Однако наибольшую сенсацию произвел в студенческой среде известный в кругах городской богемы ветеран факультета права, который после нескольких лет непрерывных отсрочек решился наконец заявиться на экзамен. Он питал особый страх к доктору Кардо, косоглазому преподавателю, чей физический дефект еще более ожесточал его строгость и для которого экзамен всегда был сведением счетов за обиды, накопившиеся за год. Когда приближалась пора экзаменов, коллеги тщетно пытались уговорить ветерана не ходить на экзамен:
— Сейчас не стоит. Пока тот тип не избавится от косоглазия.
Но теперь ветеран отважился рискнуть, и студенты оживленно обсуждали и приветствовали его решение.
— Силвейра идет на экзамен!
Эти слова звучали как боевой клич. Факт дошел до ушей преподавателей, и на одном из последних занятий косоглазый доктор с иронией посмотрел на ветерана, посмотрел пристально и, приглаживая кончики усов, произнес:
— Говорят, вы явитесь на экзамен…
— Вам прекрасно известно, что сейчас у меня есть время…
Смех присутствующих разозлил преподавателя. Он всегда относился с недоверием к любым проявлениям эмоций со стороны студентов, и тотчас настроение у него испортилось.
— Я хочу обратить ваше внимание на тот факт, что экзамен — это, собственно, не место для развлечений, не кабачок, не балаганный тир. Но если вы желаете поразвлечься, мы, пожалуй, приготовим вам добрый заряд свинца.
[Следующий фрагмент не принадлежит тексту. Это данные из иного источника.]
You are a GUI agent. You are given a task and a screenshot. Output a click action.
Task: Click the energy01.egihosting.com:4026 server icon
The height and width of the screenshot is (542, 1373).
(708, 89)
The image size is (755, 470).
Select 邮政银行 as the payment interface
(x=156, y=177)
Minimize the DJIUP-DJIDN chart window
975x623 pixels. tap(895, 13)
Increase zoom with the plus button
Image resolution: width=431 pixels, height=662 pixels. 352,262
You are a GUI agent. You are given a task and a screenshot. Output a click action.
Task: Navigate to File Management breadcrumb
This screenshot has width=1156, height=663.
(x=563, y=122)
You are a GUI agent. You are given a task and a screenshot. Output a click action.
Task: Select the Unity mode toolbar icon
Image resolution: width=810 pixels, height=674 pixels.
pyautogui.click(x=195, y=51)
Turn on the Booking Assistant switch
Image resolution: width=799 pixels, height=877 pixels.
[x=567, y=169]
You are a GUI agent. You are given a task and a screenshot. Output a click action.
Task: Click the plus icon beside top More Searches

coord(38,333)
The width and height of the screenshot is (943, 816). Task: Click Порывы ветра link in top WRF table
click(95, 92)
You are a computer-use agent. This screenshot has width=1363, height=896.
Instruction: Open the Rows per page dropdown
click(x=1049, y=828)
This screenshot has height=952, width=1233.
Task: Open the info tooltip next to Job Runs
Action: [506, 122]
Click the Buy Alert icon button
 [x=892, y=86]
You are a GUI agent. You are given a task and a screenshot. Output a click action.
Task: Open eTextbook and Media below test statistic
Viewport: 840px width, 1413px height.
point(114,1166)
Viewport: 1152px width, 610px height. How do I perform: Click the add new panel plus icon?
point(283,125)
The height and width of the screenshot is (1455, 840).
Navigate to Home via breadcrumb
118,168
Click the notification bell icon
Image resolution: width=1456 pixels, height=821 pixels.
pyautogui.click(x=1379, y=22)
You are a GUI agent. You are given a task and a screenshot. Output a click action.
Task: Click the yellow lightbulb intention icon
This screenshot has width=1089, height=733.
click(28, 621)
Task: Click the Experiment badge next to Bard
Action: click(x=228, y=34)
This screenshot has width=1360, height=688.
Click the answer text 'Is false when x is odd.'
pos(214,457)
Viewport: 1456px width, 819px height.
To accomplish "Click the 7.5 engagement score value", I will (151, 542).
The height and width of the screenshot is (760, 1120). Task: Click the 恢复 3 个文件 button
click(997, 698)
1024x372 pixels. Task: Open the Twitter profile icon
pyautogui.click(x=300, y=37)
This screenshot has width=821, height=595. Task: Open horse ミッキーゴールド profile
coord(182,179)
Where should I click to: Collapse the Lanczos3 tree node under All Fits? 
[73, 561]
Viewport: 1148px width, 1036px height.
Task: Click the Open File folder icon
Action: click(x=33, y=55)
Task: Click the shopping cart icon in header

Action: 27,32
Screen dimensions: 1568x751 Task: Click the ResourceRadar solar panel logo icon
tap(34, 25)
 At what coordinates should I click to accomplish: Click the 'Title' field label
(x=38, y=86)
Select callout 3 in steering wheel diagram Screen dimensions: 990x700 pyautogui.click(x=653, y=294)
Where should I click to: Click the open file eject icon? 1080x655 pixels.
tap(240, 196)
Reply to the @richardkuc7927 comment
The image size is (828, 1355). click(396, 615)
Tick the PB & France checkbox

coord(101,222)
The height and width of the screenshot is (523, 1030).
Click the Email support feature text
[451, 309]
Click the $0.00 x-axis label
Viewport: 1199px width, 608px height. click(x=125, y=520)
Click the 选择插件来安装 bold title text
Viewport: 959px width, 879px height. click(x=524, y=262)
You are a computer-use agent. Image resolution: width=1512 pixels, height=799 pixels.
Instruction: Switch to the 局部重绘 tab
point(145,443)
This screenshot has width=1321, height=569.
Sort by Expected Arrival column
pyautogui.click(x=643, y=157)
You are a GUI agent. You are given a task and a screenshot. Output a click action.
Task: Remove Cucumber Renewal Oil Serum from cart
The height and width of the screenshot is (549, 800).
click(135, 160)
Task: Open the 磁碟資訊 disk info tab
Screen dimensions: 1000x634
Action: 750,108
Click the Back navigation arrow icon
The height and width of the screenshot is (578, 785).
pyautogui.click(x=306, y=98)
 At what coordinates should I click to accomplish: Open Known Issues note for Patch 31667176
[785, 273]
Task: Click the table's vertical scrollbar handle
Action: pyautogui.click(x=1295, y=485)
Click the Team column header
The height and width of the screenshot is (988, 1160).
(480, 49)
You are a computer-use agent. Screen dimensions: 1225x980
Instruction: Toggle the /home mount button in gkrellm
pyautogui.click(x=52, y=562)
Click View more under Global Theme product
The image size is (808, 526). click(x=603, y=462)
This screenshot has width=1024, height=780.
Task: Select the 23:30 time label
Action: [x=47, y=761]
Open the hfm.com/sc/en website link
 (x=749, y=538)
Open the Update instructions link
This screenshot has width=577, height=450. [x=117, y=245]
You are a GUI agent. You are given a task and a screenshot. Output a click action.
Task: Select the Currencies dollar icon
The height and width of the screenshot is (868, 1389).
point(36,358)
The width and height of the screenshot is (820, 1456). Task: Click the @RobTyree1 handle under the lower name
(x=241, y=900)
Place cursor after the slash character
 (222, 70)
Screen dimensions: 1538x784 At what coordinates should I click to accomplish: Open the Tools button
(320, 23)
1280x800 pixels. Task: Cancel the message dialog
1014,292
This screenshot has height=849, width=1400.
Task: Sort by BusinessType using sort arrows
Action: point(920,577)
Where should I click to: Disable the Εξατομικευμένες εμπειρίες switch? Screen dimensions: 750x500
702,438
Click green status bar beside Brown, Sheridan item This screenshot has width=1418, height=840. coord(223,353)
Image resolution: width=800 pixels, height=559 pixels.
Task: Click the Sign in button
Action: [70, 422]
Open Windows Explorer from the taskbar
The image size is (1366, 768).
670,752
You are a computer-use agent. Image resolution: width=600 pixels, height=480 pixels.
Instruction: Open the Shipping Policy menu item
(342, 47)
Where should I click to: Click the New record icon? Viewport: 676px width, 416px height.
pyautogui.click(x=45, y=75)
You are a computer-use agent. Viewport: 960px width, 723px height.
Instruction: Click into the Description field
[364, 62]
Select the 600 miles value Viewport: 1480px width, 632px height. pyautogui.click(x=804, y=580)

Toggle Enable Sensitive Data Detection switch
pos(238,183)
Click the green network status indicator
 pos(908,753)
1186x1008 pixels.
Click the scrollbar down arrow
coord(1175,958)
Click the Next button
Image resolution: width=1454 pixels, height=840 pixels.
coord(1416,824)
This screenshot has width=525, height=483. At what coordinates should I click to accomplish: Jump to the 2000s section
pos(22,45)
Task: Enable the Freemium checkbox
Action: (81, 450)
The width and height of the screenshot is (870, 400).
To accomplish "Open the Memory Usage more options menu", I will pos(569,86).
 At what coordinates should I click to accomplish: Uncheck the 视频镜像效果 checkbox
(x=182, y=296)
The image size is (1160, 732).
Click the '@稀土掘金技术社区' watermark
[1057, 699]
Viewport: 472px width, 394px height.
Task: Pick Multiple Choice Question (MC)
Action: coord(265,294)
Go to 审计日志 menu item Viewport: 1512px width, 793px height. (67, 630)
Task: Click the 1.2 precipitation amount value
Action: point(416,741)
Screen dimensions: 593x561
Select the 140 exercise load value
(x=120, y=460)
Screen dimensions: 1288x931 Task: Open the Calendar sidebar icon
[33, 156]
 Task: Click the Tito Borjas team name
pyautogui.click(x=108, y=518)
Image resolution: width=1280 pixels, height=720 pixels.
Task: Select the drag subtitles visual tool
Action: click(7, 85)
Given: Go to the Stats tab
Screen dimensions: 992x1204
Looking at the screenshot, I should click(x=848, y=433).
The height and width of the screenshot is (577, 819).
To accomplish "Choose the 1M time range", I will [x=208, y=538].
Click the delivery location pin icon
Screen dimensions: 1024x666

Ветеран поднялся со своего места. Сейчас, когда все было потеряно, он выпалил:
— И косой глаз, чтобы промазать.
Прежде чем удалиться, не глядя на преподавателя, он добавил:
— Не за слабых молится история!
Никто не мог предвидеть в тот момент все последствия инцидента; между тем это явилось поводом для целого ряда событий, неожиданно накаливших атмосферу в последние недели учебного года. Хотя экзамены всегда захватывали всех, вынуждая студентов сделать перерыв в спортивных состязаниях и в студенческих распрях, но, прежде чем наступит междуцарствие в период каникул, различные группы студентов, сформировавшиеся открыто или тайно, предпринимали последние усилия для подготовки к выборам следующего года. Это был посев, созревавший в летний период. Случилось так, что спустя несколько дней после сцены на занятиях с преподавателем права бюллетень руководства Студенческой ассоциации поместил статью коллеги ветерана, в которой проблема университетского преподавания и отношений между студентами и преподавателями освещалась весьма смело. Университет изжил себя. Необходимо прорубить окна для света в его средневековых стенах, демократизировать его, привлечь студентов к управлению. Многие увидели в статье подстрекательство со стороны прогрессивных групп, которые проникли несколько месяцев назад на университетскую ассамблею и хотели заставить их участвовать в руководстве университетом; ввиду того что статья имела, по-видимому, непосредственное отношение к еще слишком памятному эпизоду на занятиях доктора Кардо, большинство студентов приветствовало и солидаризовалось с ней.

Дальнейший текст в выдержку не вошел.